The mash and wine are stirred together, provoking a further fermentation. This raises the alcoholic degree by 2º to about 14º, and also augments the levels of extract, tannin and glycerol, The more puttonyos added, the richer the wine. The puttonyos scale runs from three to six, and in exceptional years Aszu Eszencia, which is even richer than six puttonyos, is produced.

When the second fermentation is completed, which can take several months, the aszu wine is placed in small casks and aged in the long, humid subterranean tunnels with which the region is riddled. Some exposure to the air is encouraged, giving the wines their characteristic sherry-like flavour, with overtones of apple and caramel and honey. After 5 to 12 years of ageing, the wine is blended and bottled.
Not all Tokaji is aszu wine. In years when botrytis is patchy, healthy and botrytized grapes are vinified together in the ordinary way. The resulting wine is called Szamorodni, and can be either dry or lightly sweet. Single-variety, 75cl bottlings are permitted: Tokaji aszu uses 50cl bottles.

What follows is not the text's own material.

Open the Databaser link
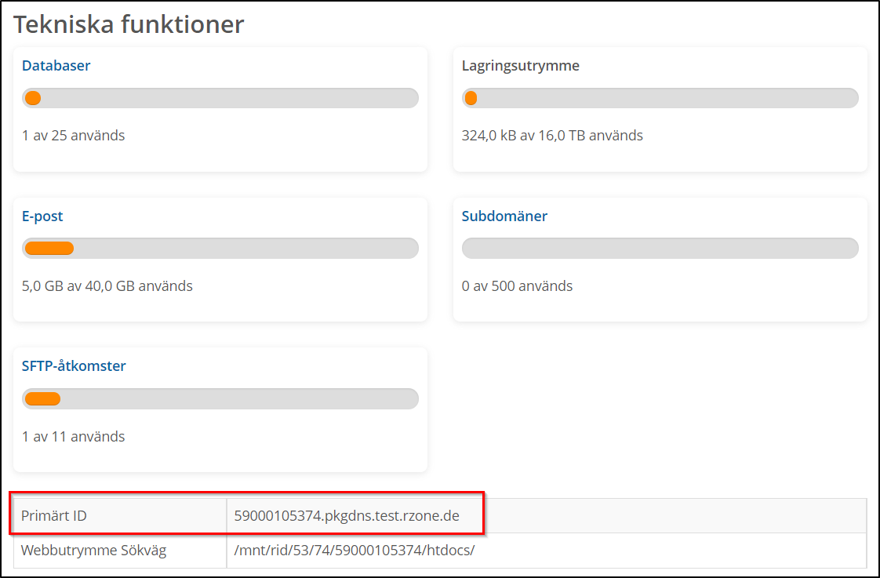 click(56, 66)
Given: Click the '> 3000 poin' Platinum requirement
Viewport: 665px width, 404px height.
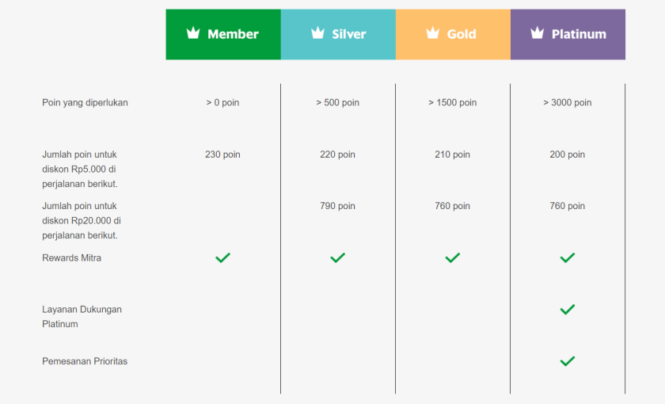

At the other end of the quality spectrum is Eszencia, the free-run juice from aszu grapes. It is so rich in sugar that it can take years to ferment to a mere 3º of alcohol. This nectar is too syrupy and intense to be drunk on its own, and it is usually reserved for blending, but no-one who has ever had the opportunity to taste this incredibly costly wine has forgotten the experience.